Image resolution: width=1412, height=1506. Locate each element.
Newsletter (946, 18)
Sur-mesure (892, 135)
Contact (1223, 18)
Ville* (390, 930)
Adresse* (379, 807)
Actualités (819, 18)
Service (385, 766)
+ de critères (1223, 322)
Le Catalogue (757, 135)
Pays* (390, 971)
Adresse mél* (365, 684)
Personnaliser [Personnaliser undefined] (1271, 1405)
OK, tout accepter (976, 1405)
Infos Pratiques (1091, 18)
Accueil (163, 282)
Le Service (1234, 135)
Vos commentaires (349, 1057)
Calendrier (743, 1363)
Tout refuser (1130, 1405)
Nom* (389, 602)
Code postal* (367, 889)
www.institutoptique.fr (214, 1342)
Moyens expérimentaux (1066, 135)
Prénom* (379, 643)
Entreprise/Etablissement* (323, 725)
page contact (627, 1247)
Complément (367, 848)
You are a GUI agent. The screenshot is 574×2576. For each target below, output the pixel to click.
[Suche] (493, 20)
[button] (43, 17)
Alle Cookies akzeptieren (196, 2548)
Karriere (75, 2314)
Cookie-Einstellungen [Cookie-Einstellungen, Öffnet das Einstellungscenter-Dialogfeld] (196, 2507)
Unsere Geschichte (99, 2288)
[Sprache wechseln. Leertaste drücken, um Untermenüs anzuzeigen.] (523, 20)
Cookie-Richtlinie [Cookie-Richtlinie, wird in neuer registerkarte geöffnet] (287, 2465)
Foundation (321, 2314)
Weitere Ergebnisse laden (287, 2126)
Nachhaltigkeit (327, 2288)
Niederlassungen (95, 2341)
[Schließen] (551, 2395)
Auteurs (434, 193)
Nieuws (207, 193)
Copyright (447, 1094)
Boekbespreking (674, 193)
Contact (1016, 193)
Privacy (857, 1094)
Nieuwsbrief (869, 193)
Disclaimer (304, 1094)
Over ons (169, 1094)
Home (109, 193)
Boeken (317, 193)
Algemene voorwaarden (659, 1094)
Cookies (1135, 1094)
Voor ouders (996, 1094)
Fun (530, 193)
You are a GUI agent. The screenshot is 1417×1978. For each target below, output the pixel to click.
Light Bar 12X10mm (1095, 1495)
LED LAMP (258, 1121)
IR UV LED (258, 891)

--------------------

▶ **Written instruction**:
Find every line in the listing above that contains the string "below", and copy each of those lines in full.

▶ **Solved problem**:
You are a GUI agent. The screenshot is 574×2576. For each target below, output the pixel to click.
You are a GUI agent. The screenshot is 1417×1978. For each target below, output the pixel to click.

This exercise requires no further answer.